→ TEXT PROVIDED:
*** Begin section ***

Should Cancel Culture Be “Cancelled?”
October 26, 2020
A new social phenomena, known as “cancel culture,” has found itself to take over online presence and social media throughout the nation. Cancel culture is the movement of withdrawing support from a particular celebrity, company, institution, etc., or “cancelling” them, due to their problematic or offensive actions/opinions.
“Cancelling” a particular person or entity has been present all throughout history, but now it’s all over social media, especially Twitter. Users on Twitter are easily able to voice their opinions, and participate in calling out others for their actions or ideals.
Most recently, many celebrities have not been able to escape the hands of cancel culture. For instance, JK Rowling, author of the infamous Harry Potter series, was “cancelled” due to a tweet on Twitter that was transphobic. Actress Lea Michelle, well-known as Rachel Berry on the TV show Glee, was “cancelled” due to her coworkers speaking out about the terrible treatment they received from her on the set of Glee. One of the biggest and most recent cancellations has been Talk Show Host Ellen DeGeneres, as people who worked with her on her show spoke out about The Ellen Show having a toxic work environment.
Many companies and institutions have also received backlash due to cancel culture. NFL Football teams have had a past of racist names, many of them being racial slurs, which has gotten them cancelled. Plus, brands like Aunt Jemima and Quaker Oats were canceled as well, leading to them to change their brand names.
Yet, cancel culture is highly debated amongst popular culture. Some claim for it to be an effective way to get someone to learn from their actions, while others claim that it is not productive and promotes online harassment.

*** End section ***

→ SUPPLIED INFORMATION:

*** Begin section ***

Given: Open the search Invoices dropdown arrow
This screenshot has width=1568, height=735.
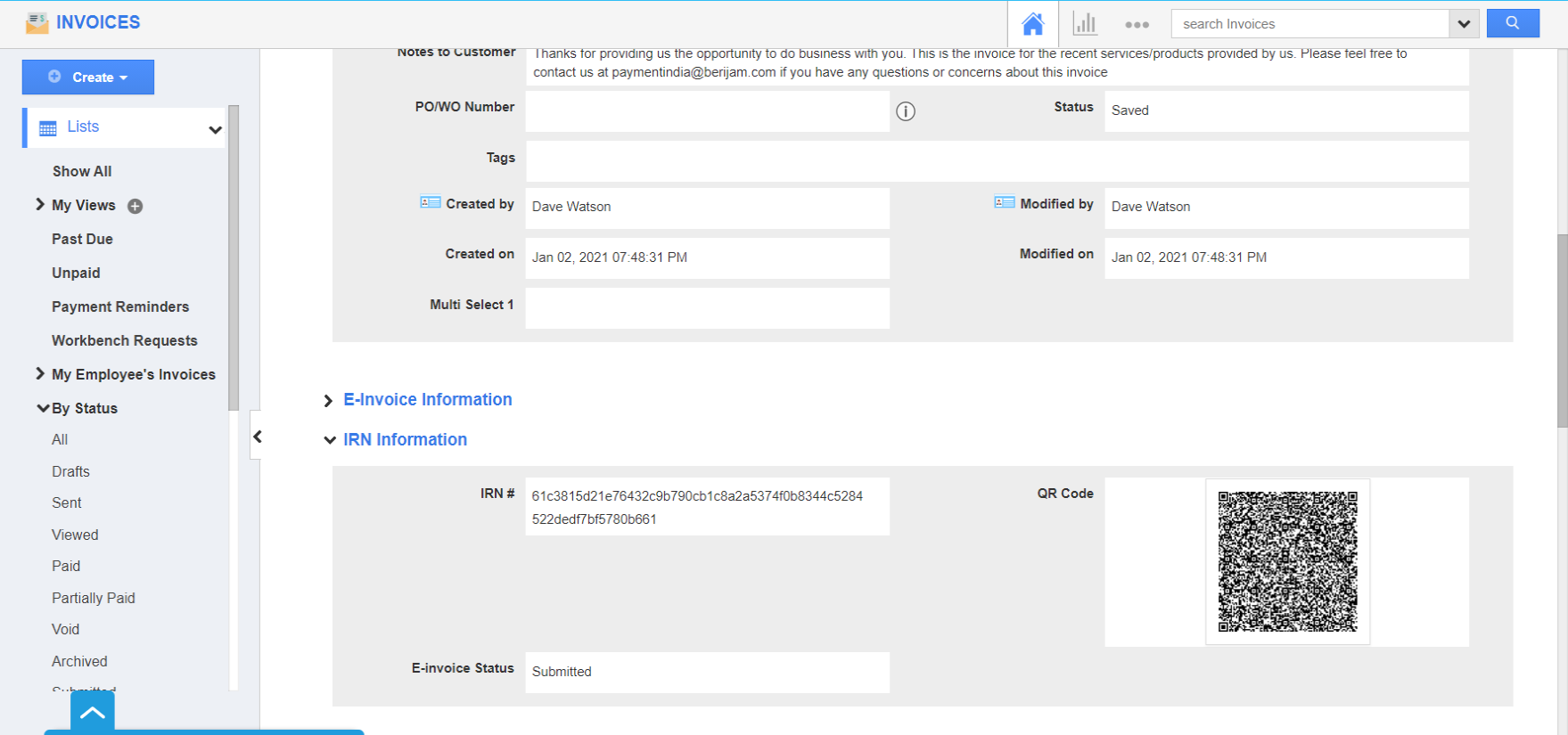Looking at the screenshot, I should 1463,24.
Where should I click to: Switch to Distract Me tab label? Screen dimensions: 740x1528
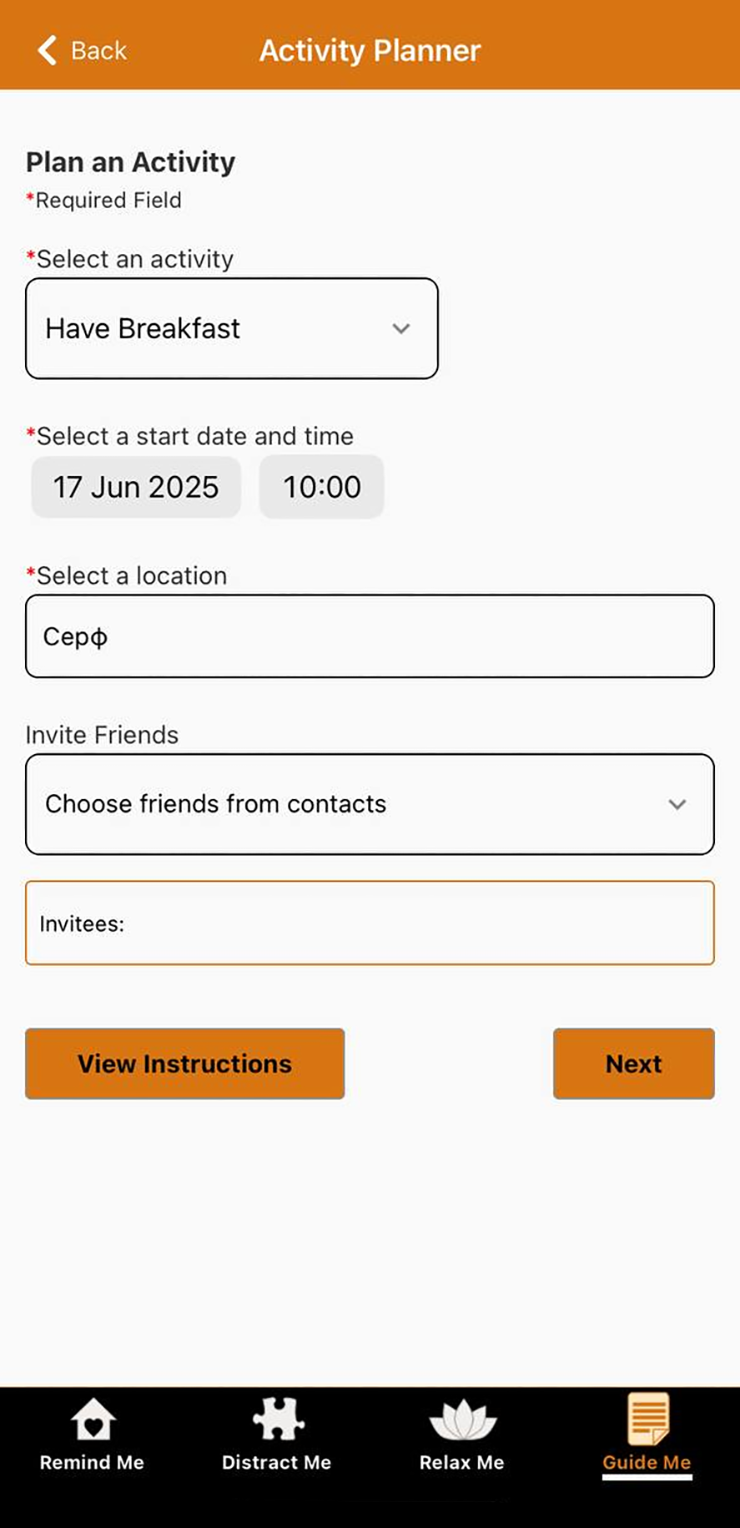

*** End section ***

→ ASSIGNMENT 1: Please rewrite the cancel culture article, everything from "October 26, 2020" down to "actions or ideals.", changing "Twitter" to "Instagram".
→ ASSIGNMENT 2: In the article on cancel culture, which role is Lea Michelle known for?
→ ASSIGNMENT 3: Continue the cancel culture article from its last sentence.

→ WRITTEN REPLY 1:
October 26, 2020
A new social phenomena, known as “cancel culture,” has found itself to take over online presence and social media throughout the nation. Cancel culture is the movement of withdrawing support from a particular celebrity, company, institution, etc., or “cancelling” them, due to their problematic or offensive actions/opinions.
“Cancelling” a particular person or entity has been present all throughout history, but now it’s all over social media, especially Instagram. Users on Instagram are easily able to voice their opinions, and participate in calling out others for their actions or ideals.

→ WRITTEN REPLY 2: Rachel Berry on the TV show Glee.

→ WRITTEN REPLY 3:
So, the main question that is asked is should cancel culture itself be “cancelled”?
Those who are against the means of cancel culture. Said people believe that cancel culture promotes online harassment and bullying. Many people may receive death threats or even have their addresses leaked on social media. Plus, many perceive cancel culture to only be performative, rather than actually creating societal change. If someone creates a tweet or a hashtag calling someone out for their actions, it can be seen as not being activism as it doesn’t bring change.
On the other hand, there are those who are for cancel culture believe that it allows people to bring something to light and increases accountability in one’s words or actions. The culture itself, and its presence on social media, allows for people to “call out” others, so others have the option to take accountability for what they’ve done, especially when all other options fail (like the legal system). In its own way, cancel culture allows smaller and less powerful voices to be heard.
From celebrities to companies, cancel culture has engulfed our online society, and continues to grow its online presence. In the end, one can’t help but wonder: Is cancel culture right or wrong?